First-Time Homebuyer? Here's A 5-Step Checklist Before Starting Your Search
Anything you're doing for the first time can often be frustrating and intimidating. More so when it comes to buying your first home! The stakes are high, and there’s no way you can make an impulse purchase. You can’t just contact the agent of a listing you’ve seen online and say “This is mine!”—no questions asked. Or give an offer on the first virtual open house you’ve attended. There are a ton of things to do and prepare even before finally scheduling a showing and making an offer on your potential home.
Even so, searching for your first home is an exciting journey. To further help you, here are five tips to remember before starting your search:
1. Get your paperwork in order.
You may want to do this even before starting to look at properties online, especially if you're applying for a mortgage. Some of the documents you’ll need to prepare include your last two years’ worth of tax returns, bank statements for the last three months, canceled rent checks, and current pay stubs and copies of your lease if you’re currently renting. These documents will be needed by the mortgage officer later on when he’s assessing your capability as a borrower. While assembling all that paperwork early on can be quite a pain, be assured that you’re getting a headstart on the competition.
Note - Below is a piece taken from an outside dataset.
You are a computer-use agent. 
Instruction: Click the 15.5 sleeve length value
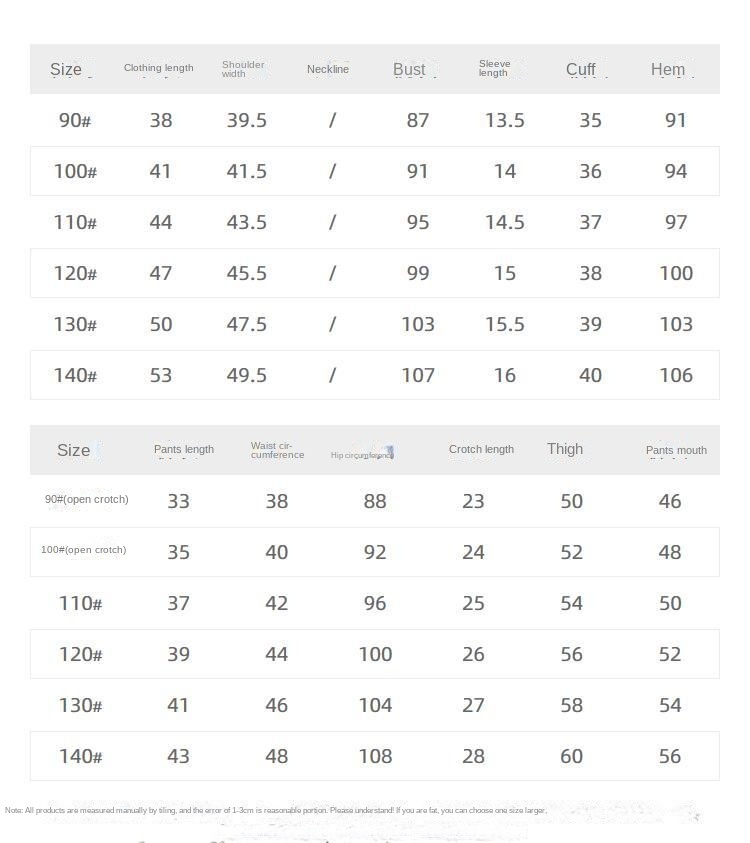(x=504, y=324)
2. Check your credit score.
Your credit score is one of the biggest factors in your ability to secure a loan. Lenders will look at this number to determine whether you are creditworthy, and it will influence your interest rate, down payment, and other terms of your mortgage. It will also help you know which type of loan you can consider getting as different loan types have different credit score requirements.
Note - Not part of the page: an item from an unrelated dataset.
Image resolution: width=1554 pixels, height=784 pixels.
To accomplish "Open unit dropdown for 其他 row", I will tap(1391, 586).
Check your credit score and obtain a copy of your credit report before you look at real estate online. If you think there are errors on your report, contact the credit bureau to dispute inaccurate or incomplete information. For less-than-stellar credit, take the necessary steps to boost your score so you'll be more confident in getting a better loan term as you look for your ideal home.
3. Get pre-approved.
Resist the urge to start your home search without a mortgage pre-approval. This letter lets you know how much home you can afford and will show sellers that you are serious and have what it takes to buy. Lenders will do a full review of your employment or income, credit, and assets before they issue a pre-approval, so assembling your paperwork beforehand will save you the hassle.
Getting pre-approved for a mortgage will help you gain a competitive advantage and speed up the homebuying process. And with today's historically low mortgage rates and even low housing inventory, it has never been more crucial. Having a pre-approval before making an offer can help you stand out among sellers because it gives them extra security and confidence that the deal will push through.
4. Make a list of your “must-haves” vs “would-like-to-haves”.
Next step is to consider your lifestyle and values before seriously shopping for real estate. Then, create a list of all the features of a home that you would like and categorize them as ‘must-haves,' ‘would-like-to-haves,’ and your ‘dream features.’
Ask yourself questions like: ‘Do I really need four or more bedrooms?’ ‘Is a two-car garage necessary?’ ‘Are granite countertops a must in my future kitchen?’ Your preferred number of bedrooms and bathrooms, square footage, and neighborhood features should be included in your non-negotiable elements. These crucial items should be followed by the ones that would be nice to have, such as an outdoor space, a home office, plenty of storage, and other features that are important for you and your family.
5. Find a trusted real estate agent.
Lastly, there's no reason for you to go through this complicated process of home buying alone. Especially during this age of new normal, working efficiently with a trusted realtor will help put you in a position to act fast when you’re ready to move. Find a good realtor who has extensive knowledge of the area or neighborhood, especially if trips outside are still limited.